:: EXERCISE DESCRIPTION ::
Reproduce all entries precisely as they are written.

Data records:
/---
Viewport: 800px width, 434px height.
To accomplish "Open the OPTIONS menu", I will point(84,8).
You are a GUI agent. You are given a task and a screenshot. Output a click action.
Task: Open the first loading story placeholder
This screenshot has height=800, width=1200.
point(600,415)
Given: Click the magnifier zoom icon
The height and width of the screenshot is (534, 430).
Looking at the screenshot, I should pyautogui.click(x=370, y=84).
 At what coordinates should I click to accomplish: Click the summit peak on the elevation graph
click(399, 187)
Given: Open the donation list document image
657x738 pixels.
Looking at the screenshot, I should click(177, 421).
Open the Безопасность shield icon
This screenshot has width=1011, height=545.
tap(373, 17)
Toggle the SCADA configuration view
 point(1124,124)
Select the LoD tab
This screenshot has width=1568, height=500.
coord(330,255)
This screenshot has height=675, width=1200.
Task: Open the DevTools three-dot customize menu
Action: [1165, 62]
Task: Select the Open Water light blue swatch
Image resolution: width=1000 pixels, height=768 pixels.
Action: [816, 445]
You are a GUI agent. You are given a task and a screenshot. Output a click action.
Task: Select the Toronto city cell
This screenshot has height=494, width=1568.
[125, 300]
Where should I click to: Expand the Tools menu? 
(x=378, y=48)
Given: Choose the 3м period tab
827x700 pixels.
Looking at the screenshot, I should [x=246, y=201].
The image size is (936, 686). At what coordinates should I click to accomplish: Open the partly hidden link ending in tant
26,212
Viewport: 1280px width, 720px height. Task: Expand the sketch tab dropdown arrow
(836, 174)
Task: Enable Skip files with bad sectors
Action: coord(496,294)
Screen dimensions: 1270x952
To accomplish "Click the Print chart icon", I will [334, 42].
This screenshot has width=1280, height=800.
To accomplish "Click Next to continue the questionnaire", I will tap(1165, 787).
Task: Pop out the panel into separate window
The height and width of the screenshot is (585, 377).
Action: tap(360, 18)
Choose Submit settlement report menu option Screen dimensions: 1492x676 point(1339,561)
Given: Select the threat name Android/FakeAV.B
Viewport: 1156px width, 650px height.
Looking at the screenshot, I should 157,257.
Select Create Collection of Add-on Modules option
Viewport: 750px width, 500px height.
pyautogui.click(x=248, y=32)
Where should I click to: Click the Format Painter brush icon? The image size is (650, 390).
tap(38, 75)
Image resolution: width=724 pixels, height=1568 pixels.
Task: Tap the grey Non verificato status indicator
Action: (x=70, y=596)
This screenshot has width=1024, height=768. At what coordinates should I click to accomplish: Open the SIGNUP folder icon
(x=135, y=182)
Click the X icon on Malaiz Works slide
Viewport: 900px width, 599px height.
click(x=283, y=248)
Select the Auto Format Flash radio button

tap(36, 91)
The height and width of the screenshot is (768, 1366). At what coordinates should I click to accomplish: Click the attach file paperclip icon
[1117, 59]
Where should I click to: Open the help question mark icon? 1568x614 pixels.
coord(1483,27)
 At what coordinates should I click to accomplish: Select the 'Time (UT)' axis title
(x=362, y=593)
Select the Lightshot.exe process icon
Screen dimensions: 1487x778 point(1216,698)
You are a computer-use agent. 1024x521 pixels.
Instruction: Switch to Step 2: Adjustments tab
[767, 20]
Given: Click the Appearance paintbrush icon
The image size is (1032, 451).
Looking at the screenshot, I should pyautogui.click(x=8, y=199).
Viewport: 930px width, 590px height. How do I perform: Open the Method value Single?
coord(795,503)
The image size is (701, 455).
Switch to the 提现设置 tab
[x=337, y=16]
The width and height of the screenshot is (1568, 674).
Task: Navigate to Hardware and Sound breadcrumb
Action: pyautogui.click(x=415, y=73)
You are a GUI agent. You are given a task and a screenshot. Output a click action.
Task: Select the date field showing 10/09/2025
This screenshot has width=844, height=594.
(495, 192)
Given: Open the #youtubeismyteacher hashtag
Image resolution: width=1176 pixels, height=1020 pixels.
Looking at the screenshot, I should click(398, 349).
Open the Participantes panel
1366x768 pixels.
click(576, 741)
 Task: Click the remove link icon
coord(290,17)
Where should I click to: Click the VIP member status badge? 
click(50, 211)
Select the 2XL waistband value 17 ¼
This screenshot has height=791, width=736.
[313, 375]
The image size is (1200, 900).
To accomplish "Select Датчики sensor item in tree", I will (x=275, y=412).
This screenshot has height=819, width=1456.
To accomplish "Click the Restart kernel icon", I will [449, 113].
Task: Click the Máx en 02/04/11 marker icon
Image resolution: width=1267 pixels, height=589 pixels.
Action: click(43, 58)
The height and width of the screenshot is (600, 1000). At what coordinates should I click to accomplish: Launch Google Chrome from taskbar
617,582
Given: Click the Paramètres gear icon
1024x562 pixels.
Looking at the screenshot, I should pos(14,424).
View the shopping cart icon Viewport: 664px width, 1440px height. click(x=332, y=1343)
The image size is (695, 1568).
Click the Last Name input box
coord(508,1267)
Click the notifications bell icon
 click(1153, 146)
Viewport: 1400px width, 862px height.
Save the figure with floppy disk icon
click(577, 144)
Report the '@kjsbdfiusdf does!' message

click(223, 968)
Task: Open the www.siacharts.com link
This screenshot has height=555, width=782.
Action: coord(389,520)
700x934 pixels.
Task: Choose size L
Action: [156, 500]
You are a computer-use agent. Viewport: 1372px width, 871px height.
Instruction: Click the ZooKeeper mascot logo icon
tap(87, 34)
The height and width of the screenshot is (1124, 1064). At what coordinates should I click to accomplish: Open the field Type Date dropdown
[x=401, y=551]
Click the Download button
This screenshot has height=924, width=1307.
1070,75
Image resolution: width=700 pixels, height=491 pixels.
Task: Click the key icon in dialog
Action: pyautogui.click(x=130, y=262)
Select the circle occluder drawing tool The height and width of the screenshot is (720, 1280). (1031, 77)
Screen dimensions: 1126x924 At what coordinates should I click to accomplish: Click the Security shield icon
\---
:: ANSWER FOR THIS EXERCISE ::
Viewport: 800px width, 434px height.
To accomplish "Open the OPTIONS menu", I will point(84,8).
You are a GUI agent. You are given a task and a screenshot. Output a click action.
Task: Open the first loading story placeholder
This screenshot has height=800, width=1200.
point(600,415)
Given: Click the magnifier zoom icon
The height and width of the screenshot is (534, 430).
Looking at the screenshot, I should pyautogui.click(x=370, y=84).
 At what coordinates should I click to accomplish: Click the summit peak on the elevation graph
click(399, 187)
Given: Open the donation list document image
657x738 pixels.
Looking at the screenshot, I should click(177, 421).
Open the Безопасность shield icon
This screenshot has width=1011, height=545.
tap(373, 17)
Toggle the SCADA configuration view
 point(1124,124)
Select the LoD tab
This screenshot has width=1568, height=500.
coord(330,255)
This screenshot has height=675, width=1200.
Task: Open the DevTools three-dot customize menu
Action: [1165, 62]
Task: Select the Open Water light blue swatch
Image resolution: width=1000 pixels, height=768 pixels.
Action: [816, 445]
You are a GUI agent. You are given a task and a screenshot. Output a click action.
Task: Select the Toronto city cell
This screenshot has height=494, width=1568.
[125, 300]
Where should I click to: Expand the Tools menu? 
(x=378, y=48)
Given: Choose the 3м period tab
827x700 pixels.
Looking at the screenshot, I should [x=246, y=201].
The image size is (936, 686). At what coordinates should I click to accomplish: Open the partly hidden link ending in tant
26,212
Viewport: 1280px width, 720px height. Task: Expand the sketch tab dropdown arrow
(836, 174)
Task: Enable Skip files with bad sectors
Action: coord(496,294)
Screen dimensions: 1270x952
To accomplish "Click the Print chart icon", I will [334, 42].
This screenshot has width=1280, height=800.
To accomplish "Click Next to continue the questionnaire", I will tap(1165, 787).
Task: Pop out the panel into separate window
The height and width of the screenshot is (585, 377).
Action: tap(360, 18)
Choose Submit settlement report menu option Screen dimensions: 1492x676 point(1339,561)
Given: Select the threat name Android/FakeAV.B
Viewport: 1156px width, 650px height.
Looking at the screenshot, I should 157,257.
Select Create Collection of Add-on Modules option
Viewport: 750px width, 500px height.
pyautogui.click(x=248, y=32)
Where should I click to: Click the Format Painter brush icon? The image size is (650, 390).
tap(38, 75)
Image resolution: width=724 pixels, height=1568 pixels.
Task: Tap the grey Non verificato status indicator
Action: (x=70, y=596)
This screenshot has width=1024, height=768. At what coordinates should I click to accomplish: Open the SIGNUP folder icon
(x=135, y=182)
Click the X icon on Malaiz Works slide
Viewport: 900px width, 599px height.
click(x=283, y=248)
Select the Auto Format Flash radio button

tap(36, 91)
The height and width of the screenshot is (768, 1366). At what coordinates should I click to accomplish: Click the attach file paperclip icon
[1117, 59]
Where should I click to: Open the help question mark icon? 1568x614 pixels.
coord(1483,27)
 At what coordinates should I click to accomplish: Select the 'Time (UT)' axis title
(x=362, y=593)
Select the Lightshot.exe process icon
Screen dimensions: 1487x778 point(1216,698)
You are a computer-use agent. 1024x521 pixels.
Instruction: Switch to Step 2: Adjustments tab
[767, 20]
Given: Click the Appearance paintbrush icon
The image size is (1032, 451).
Looking at the screenshot, I should pyautogui.click(x=8, y=199).
Viewport: 930px width, 590px height. How do I perform: Open the Method value Single?
coord(795,503)
The image size is (701, 455).
Switch to the 提现设置 tab
[x=337, y=16]
The width and height of the screenshot is (1568, 674).
Task: Navigate to Hardware and Sound breadcrumb
Action: pyautogui.click(x=415, y=73)
You are a GUI agent. You are given a task and a screenshot. Output a click action.
Task: Select the date field showing 10/09/2025
This screenshot has width=844, height=594.
(495, 192)
Given: Open the #youtubeismyteacher hashtag
Image resolution: width=1176 pixels, height=1020 pixels.
Looking at the screenshot, I should click(398, 349).
Open the Participantes panel
1366x768 pixels.
click(576, 741)
 Task: Click the remove link icon
coord(290,17)
Where should I click to: Click the VIP member status badge? 
click(50, 211)
Select the 2XL waistband value 17 ¼
This screenshot has height=791, width=736.
[313, 375]
The image size is (1200, 900).
To accomplish "Select Датчики sensor item in tree", I will (x=275, y=412).
This screenshot has height=819, width=1456.
To accomplish "Click the Restart kernel icon", I will [449, 113].
Task: Click the Máx en 02/04/11 marker icon
Image resolution: width=1267 pixels, height=589 pixels.
Action: click(43, 58)
The height and width of the screenshot is (600, 1000). At what coordinates should I click to accomplish: Launch Google Chrome from taskbar
617,582
Given: Click the Paramètres gear icon
1024x562 pixels.
Looking at the screenshot, I should pos(14,424).
View the shopping cart icon Viewport: 664px width, 1440px height. click(x=332, y=1343)
The image size is (695, 1568).
Click the Last Name input box
coord(508,1267)
Click the notifications bell icon
 click(1153, 146)
Viewport: 1400px width, 862px height.
Save the figure with floppy disk icon
click(577, 144)
Report the '@kjsbdfiusdf does!' message

click(223, 968)
Task: Open the www.siacharts.com link
This screenshot has height=555, width=782.
Action: coord(389,520)
700x934 pixels.
Task: Choose size L
Action: [156, 500]
You are a computer-use agent. Viewport: 1372px width, 871px height.
Instruction: Click the ZooKeeper mascot logo icon
tap(87, 34)
The height and width of the screenshot is (1124, 1064). At what coordinates should I click to accomplish: Open the field Type Date dropdown
[x=401, y=551]
Click the Download button
This screenshot has height=924, width=1307.
1070,75
Image resolution: width=700 pixels, height=491 pixels.
Task: Click the key icon in dialog
Action: pyautogui.click(x=130, y=262)
Select the circle occluder drawing tool The height and width of the screenshot is (720, 1280). (1031, 77)
Screen dimensions: 1126x924 At what coordinates should I click to accomplish: Click the Security shield icon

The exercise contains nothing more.